The pass defense, however, is at a phenomenal 82 successful plays vs just 45 failed ones, a 64% success rate that’s truly playoff-caliber. It combines an excellent pass rush with stifling downfield coverage, and there’s really no hope if you become a one-dimensional offense and Utah can start blitzing frequently:

  1. :00 - Utah brings the house, but even if they didn’t have a free rusher, Lloyd and #23 S Blackmon quickly defeat their blocks and force a bad throw that’s easily broken up by the outstanding #1 CB Johnson.
  2. :10 - Interesting blitz structure here, including the unexpected choice to back out #99 DT Fotu in underneath coverage of the crosser.
  3. :23 - Another great break-up by Johnson, the timing’s critical here to avoid an interference flag but he’s getting it right and playing the ball.
  4. :31 - Here’s the incredible #6 DE Anae at work, thoroughly whipping the LT. He always played on the offense’s left side, so it should be an interesting match-up between the best two linemen in the Pac-12 (although Kurt says that Coach Whittingham hinted he might switch to the right sometimes tomorrow).

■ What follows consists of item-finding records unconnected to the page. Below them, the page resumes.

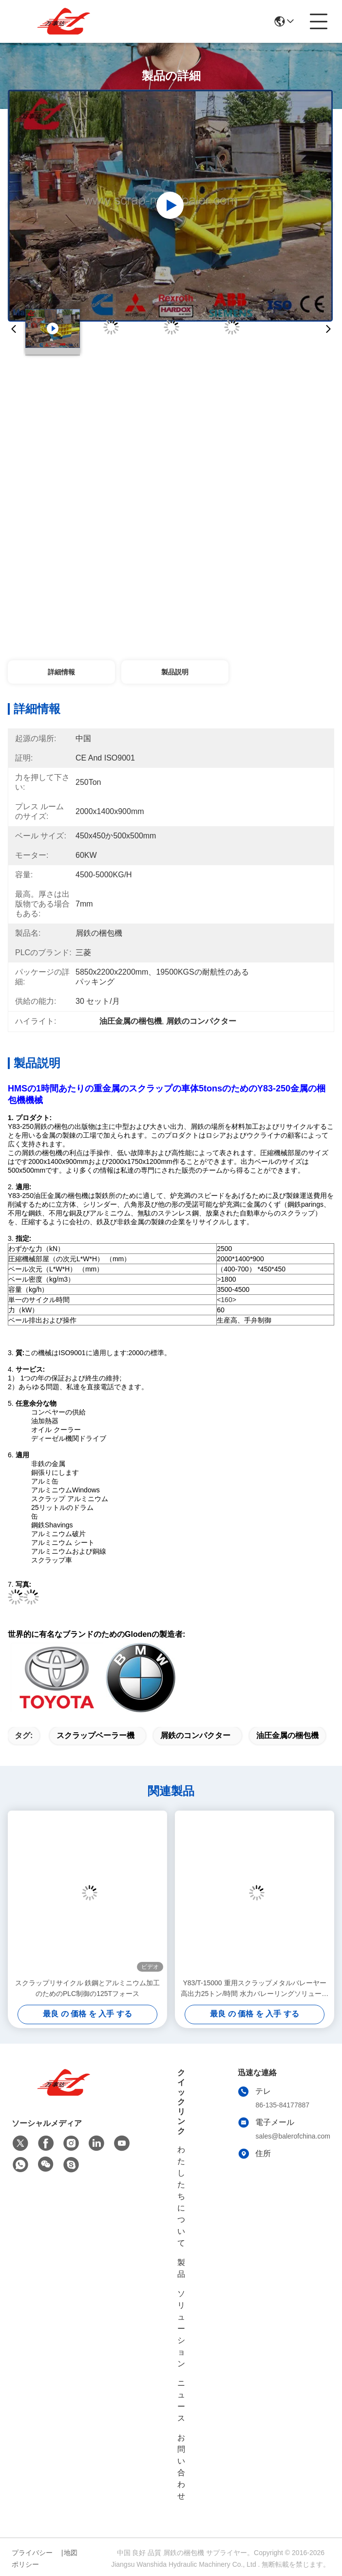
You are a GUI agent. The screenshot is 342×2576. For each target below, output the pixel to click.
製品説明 (175, 672)
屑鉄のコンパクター (195, 1735)
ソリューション (181, 2328)
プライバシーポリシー (32, 2558)
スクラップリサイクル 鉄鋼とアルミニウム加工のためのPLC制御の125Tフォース (87, 1988)
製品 (181, 2268)
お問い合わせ (181, 2466)
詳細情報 (61, 672)
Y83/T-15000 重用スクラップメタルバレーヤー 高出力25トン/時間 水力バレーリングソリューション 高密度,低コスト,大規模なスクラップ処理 (254, 1989)
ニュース (181, 2400)
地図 (70, 2553)
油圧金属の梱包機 (287, 1735)
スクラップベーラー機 (95, 1735)
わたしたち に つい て (181, 2196)
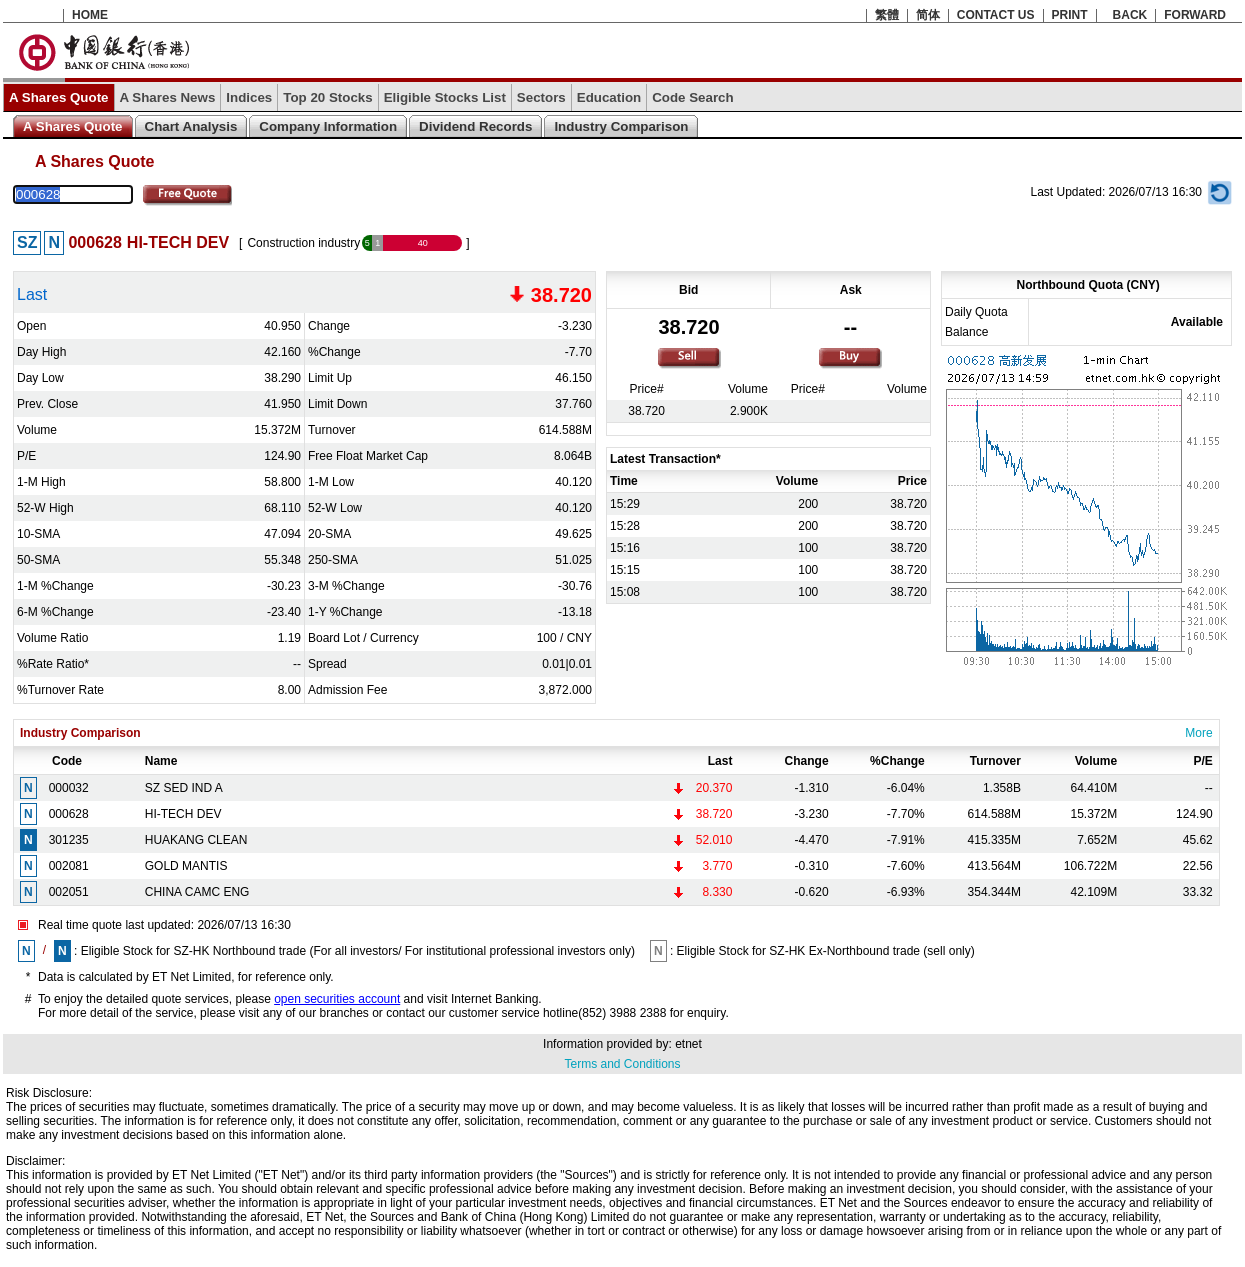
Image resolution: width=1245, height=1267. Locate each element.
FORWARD (1195, 15)
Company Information (328, 126)
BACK (1130, 15)
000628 (69, 814)
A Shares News (168, 97)
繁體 (887, 15)
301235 (69, 840)
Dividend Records (475, 126)
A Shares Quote (59, 97)
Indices (249, 97)
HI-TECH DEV (183, 814)
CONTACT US (996, 15)
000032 (69, 788)
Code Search (692, 97)
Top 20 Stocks (327, 97)
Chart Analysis (191, 126)
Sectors (541, 97)
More (1198, 733)
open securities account (337, 999)
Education (609, 97)
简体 (928, 15)
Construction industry (303, 243)
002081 (69, 866)
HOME (90, 15)
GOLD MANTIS (186, 866)
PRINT (1070, 15)
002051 (69, 892)
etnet (688, 1044)
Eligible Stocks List (445, 97)
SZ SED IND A (184, 788)
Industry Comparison (621, 126)
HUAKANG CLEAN (196, 840)
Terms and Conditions (622, 1064)
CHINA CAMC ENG (197, 892)
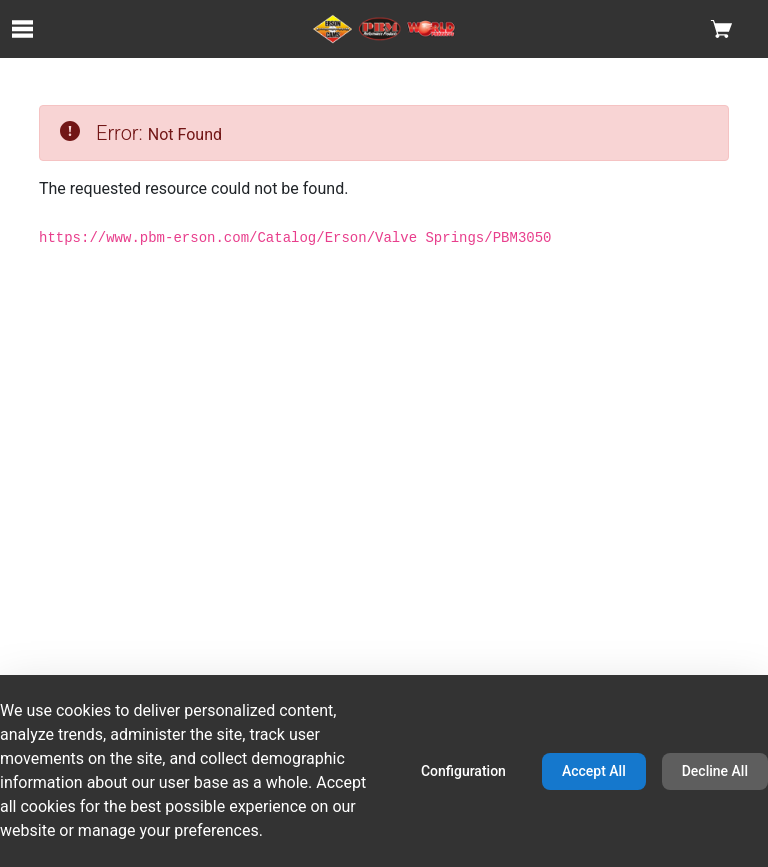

Beating Utah’s pass defense is a pretty rare event, and in the games I charted, doing so required some special tactics. Here are some examples of the ones that worked more than once:

  1. :00 - This play-action bootleg is another way of using the defense’s aggression against it, here getting the entire defense to flow to the field and allowing the tight end to leak out to the boundary.
  2. :08 - I’m certain that the Huskies borrowed this play from the Ducks, as I hadn’t seen them use it prior to this game. Even if #14 CB Nurse (definitely the weaker of the two starting corners) hadn’t slipped, both #26 S Burgess and #28 DB Guidry had bitten on the fake screen and left the TE wide open heading for the corner of the endzone.
  3. :21 - The defense rotates personnel quite a bit, and I tallied about 5% of their plays looking like this one: still trotting out while the offense was over the ball or otherwise not being ready for the snap. Colorado also demonstrated last week that they could move the ball effectively if they played hurry-up and didn’t let the line substitute.
  4. :28 - Utah looks like they’re in man coverage at first, but it’s actually zone, which means the safety initially over the slot man has to move out to cover the back motioning out. The QB reads this before Burgess can get over to cover the slot on this seam route for an easy completion.